[R] Behavior of ordered factors in glm
Duncan Murdoch
murdoch at stats.uwo.ca
Sun Jan 6 03:06:13 CET 2008
On 05/01/2008 7:16 PM, David Winsemius wrote:
> David Winsemius <dwinsemius at comcast.net> wrote in
> news:Xns9A1CC05755274dNOTwinscomcast at 80.91.229.13:
>
>> I have a variable which is roughly age categories in decades.

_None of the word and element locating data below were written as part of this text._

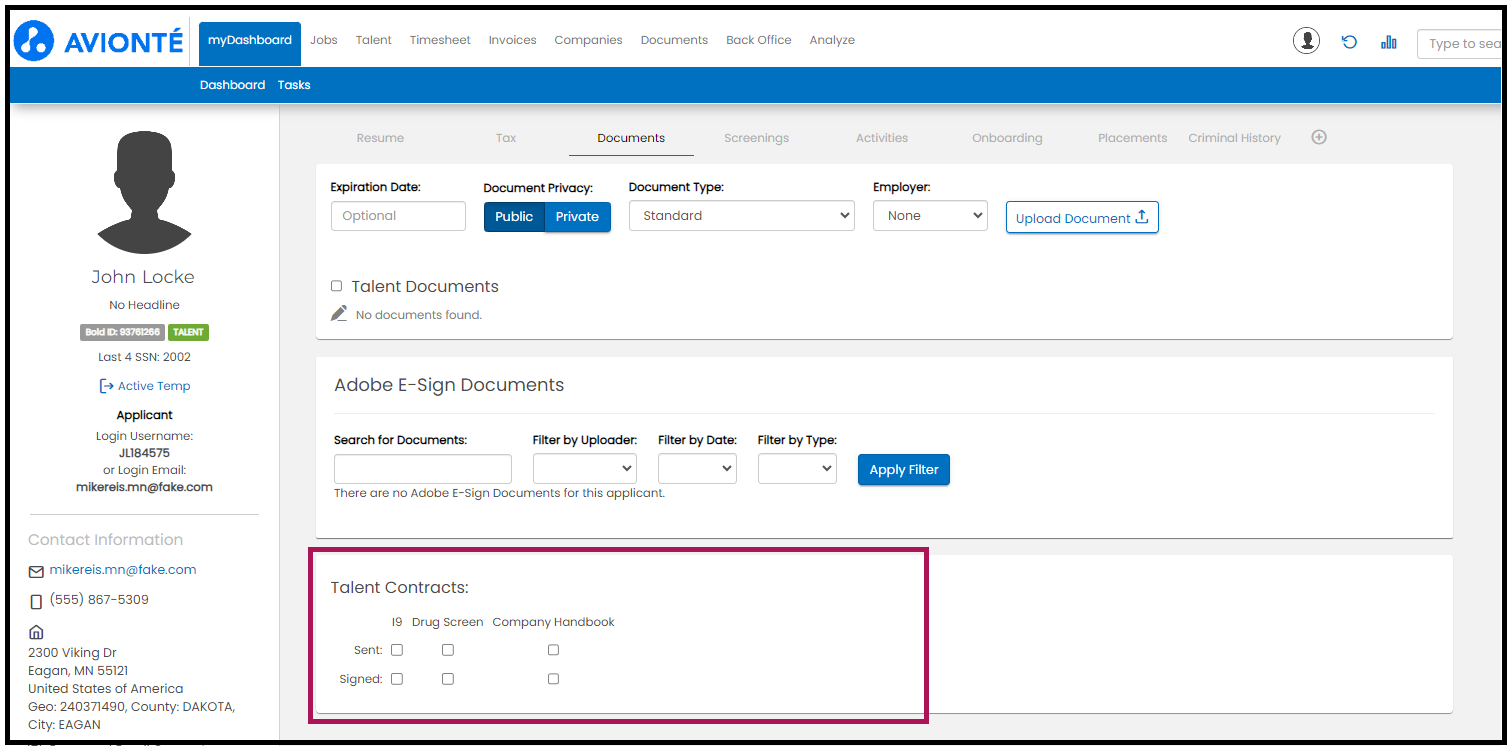Open the user profile icon
Viewport: 1507px width, 746px height.
click(1306, 41)
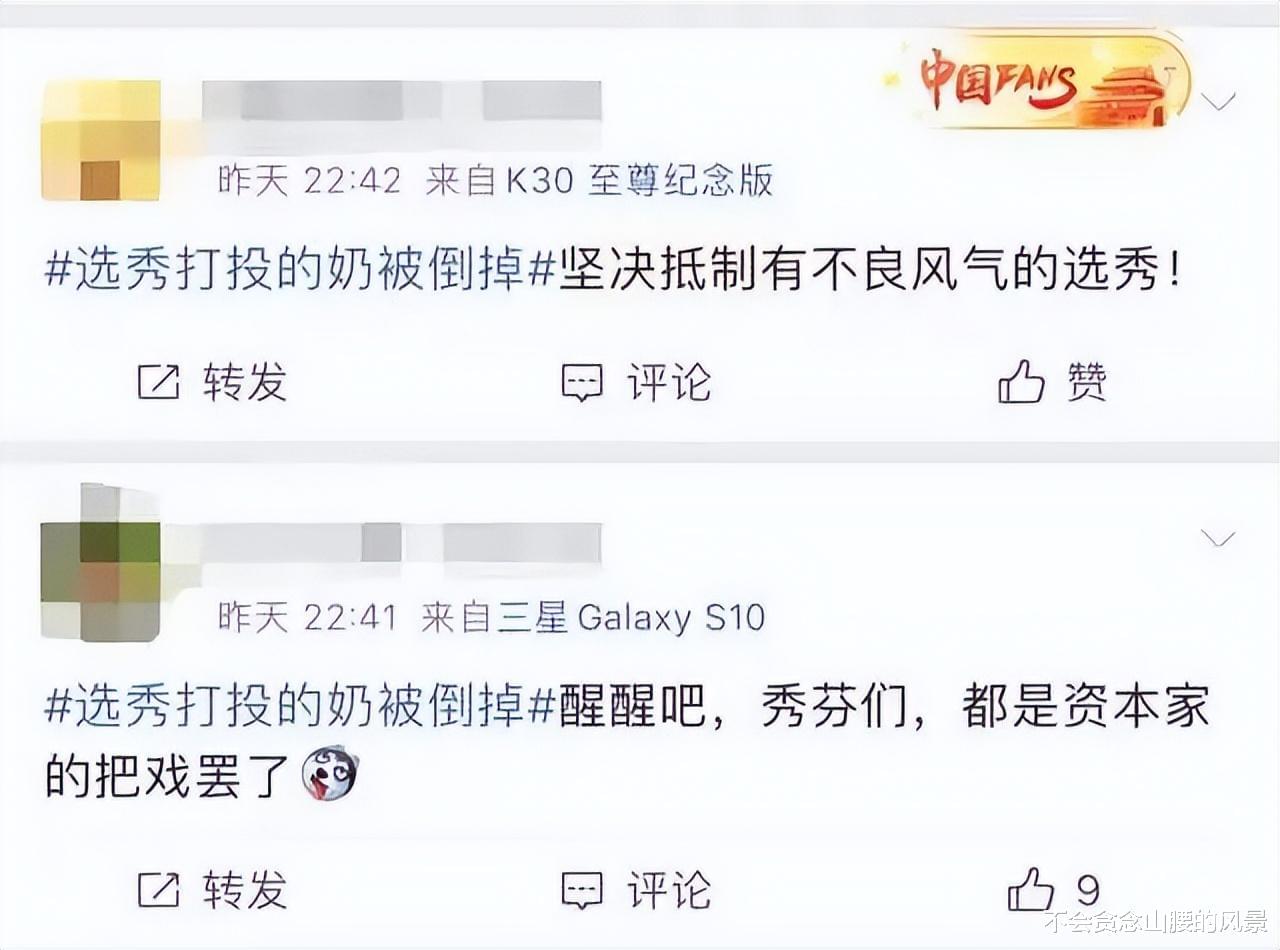Click the repost icon on first post
The width and height of the screenshot is (1280, 950).
click(158, 382)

In the
>> original data, it came in coded:
>>> str(xxx)
>> 'data.frame': 58271 obs. of 29 variables:
>> $ issuecat : Factor w/ 5 levels "0 - 39","40 - 49",..: 1 1 1
>> 1...
>> snip
>>
>> I then defined issuecat as ordered:
>>> xxx$issuecat<-as.ordered(xxx$issuecat)
>> When I include issuecat in a glm model, the result makes me think I
>> have asked R for a linear+quadratic+cubic+quartic polynomial fit.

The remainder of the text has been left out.